West Nile. Rocca: “Ora ci sarà il calo dei contagi, merito del Piano regionale”

West Nile. Rocca: ci aspettiamo il calo dei contagi

Dopo settimane di titoli allarmanti e zanzare trasformate in nemiche pubbliche numero uno, il virus West Nile a Roma e nel Lazio sembra aver finalmente raggiunto il suo “momento di gloria”, cioè il picco.
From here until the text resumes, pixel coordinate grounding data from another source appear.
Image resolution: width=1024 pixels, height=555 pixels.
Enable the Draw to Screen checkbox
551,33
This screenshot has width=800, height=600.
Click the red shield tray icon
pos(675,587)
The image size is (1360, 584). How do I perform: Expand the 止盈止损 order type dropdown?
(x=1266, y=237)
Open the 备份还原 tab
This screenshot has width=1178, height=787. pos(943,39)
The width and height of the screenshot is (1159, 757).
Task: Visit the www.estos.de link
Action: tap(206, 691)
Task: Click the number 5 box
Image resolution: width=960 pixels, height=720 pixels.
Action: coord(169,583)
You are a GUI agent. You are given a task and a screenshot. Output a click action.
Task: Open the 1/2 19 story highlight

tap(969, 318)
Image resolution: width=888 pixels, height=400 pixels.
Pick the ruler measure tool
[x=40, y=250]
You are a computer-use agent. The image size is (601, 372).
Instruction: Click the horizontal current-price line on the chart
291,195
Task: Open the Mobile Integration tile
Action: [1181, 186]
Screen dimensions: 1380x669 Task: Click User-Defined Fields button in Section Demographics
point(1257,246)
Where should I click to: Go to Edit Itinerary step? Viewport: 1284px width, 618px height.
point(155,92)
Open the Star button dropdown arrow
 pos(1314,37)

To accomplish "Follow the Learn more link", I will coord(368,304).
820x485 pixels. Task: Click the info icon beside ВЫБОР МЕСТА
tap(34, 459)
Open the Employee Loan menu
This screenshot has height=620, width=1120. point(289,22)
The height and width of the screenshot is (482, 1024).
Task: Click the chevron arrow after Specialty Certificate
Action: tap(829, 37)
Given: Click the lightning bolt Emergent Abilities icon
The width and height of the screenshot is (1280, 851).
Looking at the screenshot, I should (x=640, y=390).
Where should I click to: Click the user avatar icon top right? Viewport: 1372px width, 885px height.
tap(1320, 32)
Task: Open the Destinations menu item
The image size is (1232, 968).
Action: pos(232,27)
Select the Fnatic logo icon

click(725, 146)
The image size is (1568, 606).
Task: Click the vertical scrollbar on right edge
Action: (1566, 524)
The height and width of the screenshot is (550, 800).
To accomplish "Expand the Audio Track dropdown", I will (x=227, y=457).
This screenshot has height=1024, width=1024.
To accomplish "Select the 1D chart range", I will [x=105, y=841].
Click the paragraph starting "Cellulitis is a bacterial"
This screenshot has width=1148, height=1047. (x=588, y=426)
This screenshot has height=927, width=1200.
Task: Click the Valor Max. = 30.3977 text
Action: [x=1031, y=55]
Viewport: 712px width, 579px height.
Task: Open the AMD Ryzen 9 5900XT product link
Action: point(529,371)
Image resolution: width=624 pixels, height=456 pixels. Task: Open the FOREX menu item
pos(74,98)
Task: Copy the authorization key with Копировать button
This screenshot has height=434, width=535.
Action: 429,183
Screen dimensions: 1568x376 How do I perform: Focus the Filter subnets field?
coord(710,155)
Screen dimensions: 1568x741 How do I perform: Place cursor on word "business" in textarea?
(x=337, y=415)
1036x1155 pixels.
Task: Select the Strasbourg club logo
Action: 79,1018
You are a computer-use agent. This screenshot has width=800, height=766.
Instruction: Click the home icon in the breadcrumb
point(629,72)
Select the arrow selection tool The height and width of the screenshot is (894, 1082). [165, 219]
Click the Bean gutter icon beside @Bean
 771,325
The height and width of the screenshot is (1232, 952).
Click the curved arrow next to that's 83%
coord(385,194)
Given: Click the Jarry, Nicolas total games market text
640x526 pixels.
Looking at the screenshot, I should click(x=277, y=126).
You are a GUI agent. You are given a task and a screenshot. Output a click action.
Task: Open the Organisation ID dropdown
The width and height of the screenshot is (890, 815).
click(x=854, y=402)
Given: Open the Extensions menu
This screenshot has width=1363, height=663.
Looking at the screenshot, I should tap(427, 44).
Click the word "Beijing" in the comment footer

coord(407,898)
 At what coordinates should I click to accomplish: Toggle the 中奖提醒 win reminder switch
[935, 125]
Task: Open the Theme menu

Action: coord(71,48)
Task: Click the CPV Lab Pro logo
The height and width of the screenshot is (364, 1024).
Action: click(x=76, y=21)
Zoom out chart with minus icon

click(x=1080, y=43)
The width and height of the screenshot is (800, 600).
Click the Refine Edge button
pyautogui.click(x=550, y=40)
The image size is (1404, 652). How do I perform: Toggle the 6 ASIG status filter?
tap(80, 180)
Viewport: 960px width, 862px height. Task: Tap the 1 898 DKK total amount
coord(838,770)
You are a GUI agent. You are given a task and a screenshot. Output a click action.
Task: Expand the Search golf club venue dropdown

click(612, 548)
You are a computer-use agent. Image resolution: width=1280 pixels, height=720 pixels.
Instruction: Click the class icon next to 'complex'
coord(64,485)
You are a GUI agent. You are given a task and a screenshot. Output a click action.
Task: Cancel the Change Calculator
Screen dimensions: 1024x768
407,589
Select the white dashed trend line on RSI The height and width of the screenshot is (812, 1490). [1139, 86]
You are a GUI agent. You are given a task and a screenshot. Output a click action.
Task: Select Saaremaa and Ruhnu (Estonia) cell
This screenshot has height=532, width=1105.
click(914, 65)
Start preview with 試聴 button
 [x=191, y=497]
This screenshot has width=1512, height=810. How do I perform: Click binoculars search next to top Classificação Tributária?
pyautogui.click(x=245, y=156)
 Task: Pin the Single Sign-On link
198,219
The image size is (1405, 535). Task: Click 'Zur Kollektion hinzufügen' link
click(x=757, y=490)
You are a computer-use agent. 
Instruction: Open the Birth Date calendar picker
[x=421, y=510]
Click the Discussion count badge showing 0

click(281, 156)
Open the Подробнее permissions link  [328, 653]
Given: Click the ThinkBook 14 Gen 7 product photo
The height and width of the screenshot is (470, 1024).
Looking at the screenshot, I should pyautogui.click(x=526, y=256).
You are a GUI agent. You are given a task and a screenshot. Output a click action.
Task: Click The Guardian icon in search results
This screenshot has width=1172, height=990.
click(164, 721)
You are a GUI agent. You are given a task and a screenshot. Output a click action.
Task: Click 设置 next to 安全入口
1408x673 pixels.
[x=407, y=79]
Il governatore della Regione Lazio

A dirlo non è un ipotetico sindacato delle zanzare, ma il presidente della Regione, Francesco Rocca, intervenuto al Meeting di Rimini. Con tono rassicurante ha annunciato: “Nelle prossime settimane ci aspettiamo un calo dei contagi”. In altre parole, il grafico dovrebbe cominciare a scendere “grazie all’efficacia degli interventi della Regione”, sottolinea Rocca. Ma va anche detto che è piuttosto ovvio che ci sarà un calo degli eventi, grazie al fatto che l’estate finisce! E di questo c’è mica da attribuire mariti all’azione della Sanità regionale.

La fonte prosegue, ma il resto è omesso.